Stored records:
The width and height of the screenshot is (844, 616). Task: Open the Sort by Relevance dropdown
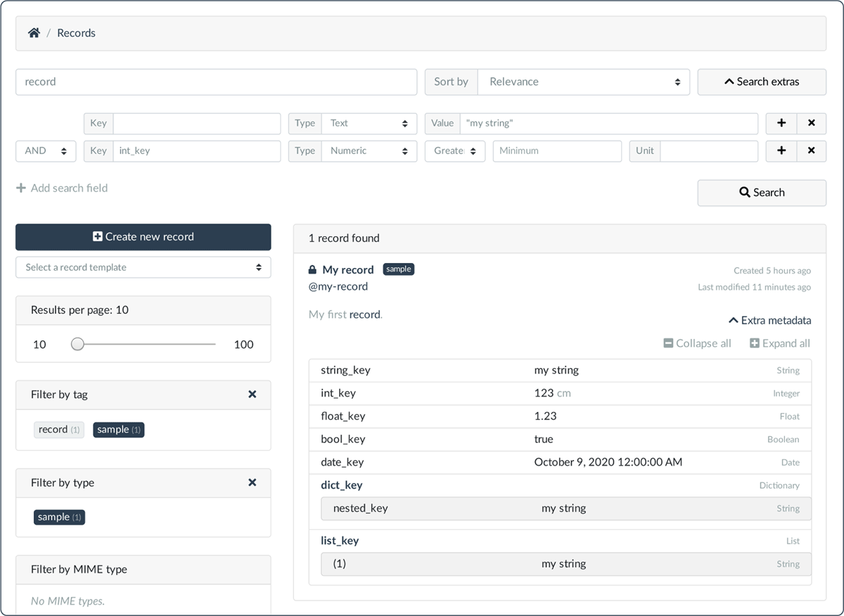click(x=584, y=82)
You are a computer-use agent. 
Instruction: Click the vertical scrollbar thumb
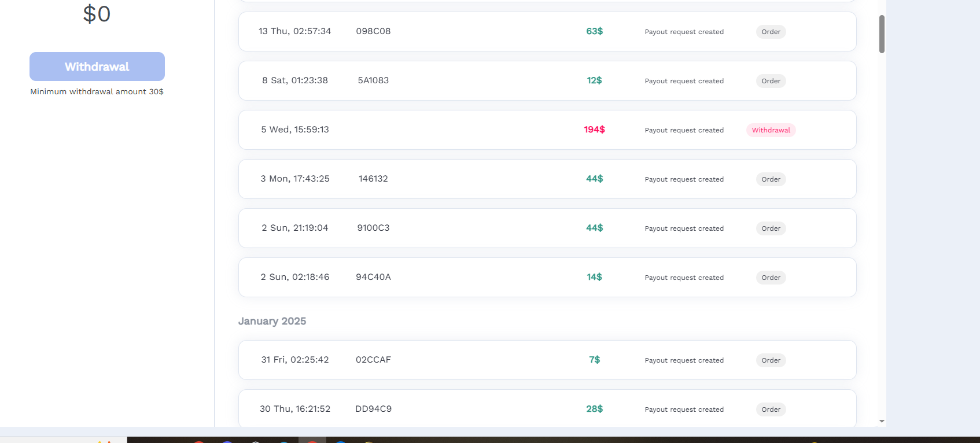[882, 34]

=== WORK TO COMPLETE ===
The entries are to be printed exactly as written; the pictures are to be left out.

=== WRITTEN SOLUTION ===
The width and height of the screenshot is (844, 616). Task: Open the Sort by Relevance dropdown
click(x=584, y=82)
You are a computer-use agent. 
Instruction: Click the vertical scrollbar thumb
[882, 34]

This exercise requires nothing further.